= The data =
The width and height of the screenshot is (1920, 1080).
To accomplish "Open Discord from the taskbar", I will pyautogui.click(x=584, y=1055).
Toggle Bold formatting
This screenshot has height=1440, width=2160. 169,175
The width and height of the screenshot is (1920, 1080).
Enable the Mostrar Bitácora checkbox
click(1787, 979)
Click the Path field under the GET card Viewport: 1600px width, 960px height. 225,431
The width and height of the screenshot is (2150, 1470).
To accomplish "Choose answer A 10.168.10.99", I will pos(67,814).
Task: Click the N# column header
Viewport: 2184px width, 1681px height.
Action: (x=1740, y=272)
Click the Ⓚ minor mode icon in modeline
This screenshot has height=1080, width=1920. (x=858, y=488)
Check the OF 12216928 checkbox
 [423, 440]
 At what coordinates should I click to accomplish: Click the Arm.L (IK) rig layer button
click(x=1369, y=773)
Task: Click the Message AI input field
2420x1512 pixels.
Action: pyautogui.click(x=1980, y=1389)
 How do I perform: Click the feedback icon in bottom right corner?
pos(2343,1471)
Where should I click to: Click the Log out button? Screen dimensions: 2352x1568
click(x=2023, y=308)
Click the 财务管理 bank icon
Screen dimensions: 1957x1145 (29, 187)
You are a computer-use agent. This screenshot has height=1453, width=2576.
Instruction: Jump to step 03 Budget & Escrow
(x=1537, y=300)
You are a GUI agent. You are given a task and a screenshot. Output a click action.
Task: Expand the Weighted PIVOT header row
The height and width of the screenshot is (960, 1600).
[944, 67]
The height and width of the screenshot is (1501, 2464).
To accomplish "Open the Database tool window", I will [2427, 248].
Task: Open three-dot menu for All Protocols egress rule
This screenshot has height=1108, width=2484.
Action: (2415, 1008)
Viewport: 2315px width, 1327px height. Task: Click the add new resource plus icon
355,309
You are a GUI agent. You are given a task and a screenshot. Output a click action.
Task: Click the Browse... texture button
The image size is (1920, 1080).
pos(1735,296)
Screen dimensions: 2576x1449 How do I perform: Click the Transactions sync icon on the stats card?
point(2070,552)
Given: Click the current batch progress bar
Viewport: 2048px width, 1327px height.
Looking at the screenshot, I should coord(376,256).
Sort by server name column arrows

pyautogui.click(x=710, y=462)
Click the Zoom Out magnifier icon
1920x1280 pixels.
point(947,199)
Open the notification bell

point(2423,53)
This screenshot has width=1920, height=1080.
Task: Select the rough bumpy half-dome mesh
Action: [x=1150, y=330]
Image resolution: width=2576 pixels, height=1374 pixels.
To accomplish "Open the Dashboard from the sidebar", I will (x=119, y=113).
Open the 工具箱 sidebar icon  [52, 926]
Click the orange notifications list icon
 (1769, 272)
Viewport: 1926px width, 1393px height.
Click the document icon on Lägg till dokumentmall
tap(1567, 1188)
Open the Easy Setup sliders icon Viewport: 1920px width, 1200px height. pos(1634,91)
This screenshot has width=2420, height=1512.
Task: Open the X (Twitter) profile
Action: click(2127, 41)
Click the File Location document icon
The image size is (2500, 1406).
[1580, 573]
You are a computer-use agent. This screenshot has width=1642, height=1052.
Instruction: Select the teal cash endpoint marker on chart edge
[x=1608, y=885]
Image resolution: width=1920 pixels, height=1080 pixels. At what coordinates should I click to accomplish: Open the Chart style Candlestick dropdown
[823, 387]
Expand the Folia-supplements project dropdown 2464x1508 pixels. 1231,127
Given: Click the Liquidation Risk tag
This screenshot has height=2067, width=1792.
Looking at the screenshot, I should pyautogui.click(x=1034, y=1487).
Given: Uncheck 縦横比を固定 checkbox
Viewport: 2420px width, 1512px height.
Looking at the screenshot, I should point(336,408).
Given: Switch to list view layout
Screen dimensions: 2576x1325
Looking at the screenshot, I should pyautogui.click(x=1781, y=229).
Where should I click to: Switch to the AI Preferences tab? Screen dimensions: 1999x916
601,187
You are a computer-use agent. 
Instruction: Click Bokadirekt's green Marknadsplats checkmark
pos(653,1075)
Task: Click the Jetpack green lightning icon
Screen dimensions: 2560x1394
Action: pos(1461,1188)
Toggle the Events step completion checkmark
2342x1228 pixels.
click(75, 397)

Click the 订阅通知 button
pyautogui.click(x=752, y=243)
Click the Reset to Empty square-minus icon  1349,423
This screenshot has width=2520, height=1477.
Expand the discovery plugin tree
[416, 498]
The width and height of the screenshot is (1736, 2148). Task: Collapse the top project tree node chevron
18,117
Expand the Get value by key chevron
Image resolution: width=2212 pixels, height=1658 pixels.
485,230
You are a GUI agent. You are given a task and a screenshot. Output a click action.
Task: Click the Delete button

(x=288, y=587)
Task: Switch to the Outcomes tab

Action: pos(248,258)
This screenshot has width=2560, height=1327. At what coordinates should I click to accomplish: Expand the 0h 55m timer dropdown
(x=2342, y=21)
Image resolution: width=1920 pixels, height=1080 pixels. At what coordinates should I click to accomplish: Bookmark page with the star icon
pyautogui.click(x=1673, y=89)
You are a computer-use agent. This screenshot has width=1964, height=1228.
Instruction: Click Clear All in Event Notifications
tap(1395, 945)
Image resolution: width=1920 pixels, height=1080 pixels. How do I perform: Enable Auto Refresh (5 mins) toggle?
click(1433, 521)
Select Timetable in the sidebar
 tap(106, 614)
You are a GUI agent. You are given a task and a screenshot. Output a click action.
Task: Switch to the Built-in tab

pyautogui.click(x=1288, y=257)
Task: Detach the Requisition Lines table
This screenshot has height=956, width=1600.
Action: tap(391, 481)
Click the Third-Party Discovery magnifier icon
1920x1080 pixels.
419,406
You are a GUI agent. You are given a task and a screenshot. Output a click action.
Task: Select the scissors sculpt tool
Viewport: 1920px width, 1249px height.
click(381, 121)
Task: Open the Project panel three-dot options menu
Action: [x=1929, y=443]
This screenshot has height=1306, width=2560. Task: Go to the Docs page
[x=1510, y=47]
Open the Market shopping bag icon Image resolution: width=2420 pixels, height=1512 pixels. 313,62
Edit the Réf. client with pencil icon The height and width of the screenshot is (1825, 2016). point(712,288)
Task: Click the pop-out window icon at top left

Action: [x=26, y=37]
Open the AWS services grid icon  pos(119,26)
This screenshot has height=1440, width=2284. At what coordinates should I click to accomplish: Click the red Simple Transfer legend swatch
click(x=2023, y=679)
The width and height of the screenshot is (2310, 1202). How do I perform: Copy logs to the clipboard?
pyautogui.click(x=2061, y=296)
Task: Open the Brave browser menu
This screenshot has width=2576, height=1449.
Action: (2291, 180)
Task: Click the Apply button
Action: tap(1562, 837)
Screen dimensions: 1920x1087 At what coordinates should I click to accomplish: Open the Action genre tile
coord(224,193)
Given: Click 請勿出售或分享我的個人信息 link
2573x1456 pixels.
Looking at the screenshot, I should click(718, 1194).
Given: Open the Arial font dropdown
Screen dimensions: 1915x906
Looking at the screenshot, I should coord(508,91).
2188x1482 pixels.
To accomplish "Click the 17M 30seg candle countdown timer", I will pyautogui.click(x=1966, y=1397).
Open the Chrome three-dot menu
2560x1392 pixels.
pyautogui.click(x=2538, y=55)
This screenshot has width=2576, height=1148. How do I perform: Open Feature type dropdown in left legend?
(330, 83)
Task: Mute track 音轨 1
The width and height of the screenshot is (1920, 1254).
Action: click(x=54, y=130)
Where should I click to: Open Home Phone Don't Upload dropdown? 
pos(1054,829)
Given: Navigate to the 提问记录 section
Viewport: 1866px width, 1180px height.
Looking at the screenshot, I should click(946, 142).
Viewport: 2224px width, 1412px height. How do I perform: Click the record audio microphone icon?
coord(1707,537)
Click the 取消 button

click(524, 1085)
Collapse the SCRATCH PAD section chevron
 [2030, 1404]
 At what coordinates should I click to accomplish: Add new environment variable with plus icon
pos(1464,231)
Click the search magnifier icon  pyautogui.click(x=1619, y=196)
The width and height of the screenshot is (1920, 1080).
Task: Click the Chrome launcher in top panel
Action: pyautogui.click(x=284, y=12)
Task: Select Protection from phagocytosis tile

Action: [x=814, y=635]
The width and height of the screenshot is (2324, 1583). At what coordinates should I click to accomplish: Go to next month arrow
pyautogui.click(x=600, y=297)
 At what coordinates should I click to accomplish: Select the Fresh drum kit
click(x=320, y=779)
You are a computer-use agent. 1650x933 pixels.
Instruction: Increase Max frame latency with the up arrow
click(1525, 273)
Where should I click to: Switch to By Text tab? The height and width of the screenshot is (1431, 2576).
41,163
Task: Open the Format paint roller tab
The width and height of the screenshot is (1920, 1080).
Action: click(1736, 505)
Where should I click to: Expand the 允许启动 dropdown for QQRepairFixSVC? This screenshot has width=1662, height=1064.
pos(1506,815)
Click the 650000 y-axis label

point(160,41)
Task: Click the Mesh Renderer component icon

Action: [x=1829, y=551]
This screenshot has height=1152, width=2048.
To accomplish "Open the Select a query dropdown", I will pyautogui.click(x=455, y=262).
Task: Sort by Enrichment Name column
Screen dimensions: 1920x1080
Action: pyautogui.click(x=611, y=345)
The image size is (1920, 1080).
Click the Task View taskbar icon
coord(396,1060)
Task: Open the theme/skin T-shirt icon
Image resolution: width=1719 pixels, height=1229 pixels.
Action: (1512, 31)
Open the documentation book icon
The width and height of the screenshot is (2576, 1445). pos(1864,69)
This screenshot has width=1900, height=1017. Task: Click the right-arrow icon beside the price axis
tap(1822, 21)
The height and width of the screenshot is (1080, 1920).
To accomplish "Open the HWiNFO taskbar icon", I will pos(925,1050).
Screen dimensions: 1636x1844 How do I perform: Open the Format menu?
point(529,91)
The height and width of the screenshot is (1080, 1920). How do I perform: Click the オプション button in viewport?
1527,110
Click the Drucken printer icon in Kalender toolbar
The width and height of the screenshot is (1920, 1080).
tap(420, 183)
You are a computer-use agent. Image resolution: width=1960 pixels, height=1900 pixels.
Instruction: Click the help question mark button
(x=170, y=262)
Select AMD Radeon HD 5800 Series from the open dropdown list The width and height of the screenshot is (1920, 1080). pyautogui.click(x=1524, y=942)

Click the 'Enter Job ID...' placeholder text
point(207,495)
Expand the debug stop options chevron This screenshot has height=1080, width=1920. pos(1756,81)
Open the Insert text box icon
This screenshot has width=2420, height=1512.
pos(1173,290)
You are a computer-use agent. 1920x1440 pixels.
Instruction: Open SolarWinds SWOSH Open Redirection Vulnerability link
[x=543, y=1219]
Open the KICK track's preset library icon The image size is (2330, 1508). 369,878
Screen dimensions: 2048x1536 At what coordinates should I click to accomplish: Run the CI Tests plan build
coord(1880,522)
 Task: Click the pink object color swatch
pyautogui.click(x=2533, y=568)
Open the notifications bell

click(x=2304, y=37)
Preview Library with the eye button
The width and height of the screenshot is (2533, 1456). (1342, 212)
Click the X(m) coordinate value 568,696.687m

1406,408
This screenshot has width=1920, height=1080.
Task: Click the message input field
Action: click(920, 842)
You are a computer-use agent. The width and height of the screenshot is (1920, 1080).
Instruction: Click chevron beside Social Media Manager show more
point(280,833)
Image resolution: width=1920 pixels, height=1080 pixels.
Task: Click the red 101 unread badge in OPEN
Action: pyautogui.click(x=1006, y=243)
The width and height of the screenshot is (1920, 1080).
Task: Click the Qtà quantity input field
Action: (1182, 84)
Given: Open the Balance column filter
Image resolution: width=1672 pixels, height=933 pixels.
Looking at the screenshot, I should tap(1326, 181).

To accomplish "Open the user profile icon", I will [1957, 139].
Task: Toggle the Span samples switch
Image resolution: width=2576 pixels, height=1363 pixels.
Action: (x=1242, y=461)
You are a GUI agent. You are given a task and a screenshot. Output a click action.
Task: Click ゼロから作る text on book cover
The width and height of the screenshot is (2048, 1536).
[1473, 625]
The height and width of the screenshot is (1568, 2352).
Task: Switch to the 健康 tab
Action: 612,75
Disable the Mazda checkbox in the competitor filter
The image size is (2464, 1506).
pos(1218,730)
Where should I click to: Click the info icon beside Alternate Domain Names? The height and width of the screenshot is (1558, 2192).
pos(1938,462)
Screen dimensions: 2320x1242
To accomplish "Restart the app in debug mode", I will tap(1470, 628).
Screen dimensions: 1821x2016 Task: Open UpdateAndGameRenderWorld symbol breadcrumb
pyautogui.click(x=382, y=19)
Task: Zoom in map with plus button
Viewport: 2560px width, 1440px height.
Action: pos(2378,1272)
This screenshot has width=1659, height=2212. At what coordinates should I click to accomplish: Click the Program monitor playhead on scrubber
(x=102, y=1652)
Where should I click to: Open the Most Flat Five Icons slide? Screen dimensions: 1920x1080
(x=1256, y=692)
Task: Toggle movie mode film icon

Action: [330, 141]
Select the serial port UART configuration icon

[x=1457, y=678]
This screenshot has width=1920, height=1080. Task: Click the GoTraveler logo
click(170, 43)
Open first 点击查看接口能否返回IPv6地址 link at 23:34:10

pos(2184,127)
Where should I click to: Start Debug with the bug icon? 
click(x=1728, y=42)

= Required work =
Copy each line above where the string "computer" occurs.

= Task output =
You are a computer-use agent. This screenshot has height=1453, width=2576.
You are a computer-use agent. This screenshot has width=1642, height=1052.
You are a computer-use agent. 
You are a computer-use agent. This screenshot has width=1964, height=1228.
You are a computer-use agent. 1650x933 pixels.
You are a computer-use agent. Image resolution: width=1960 pixels, height=1900 pixels.
You are a computer-use agent. 1920x1440 pixels.
You are a computer-use agent. The width and height of the screenshot is (1920, 1080).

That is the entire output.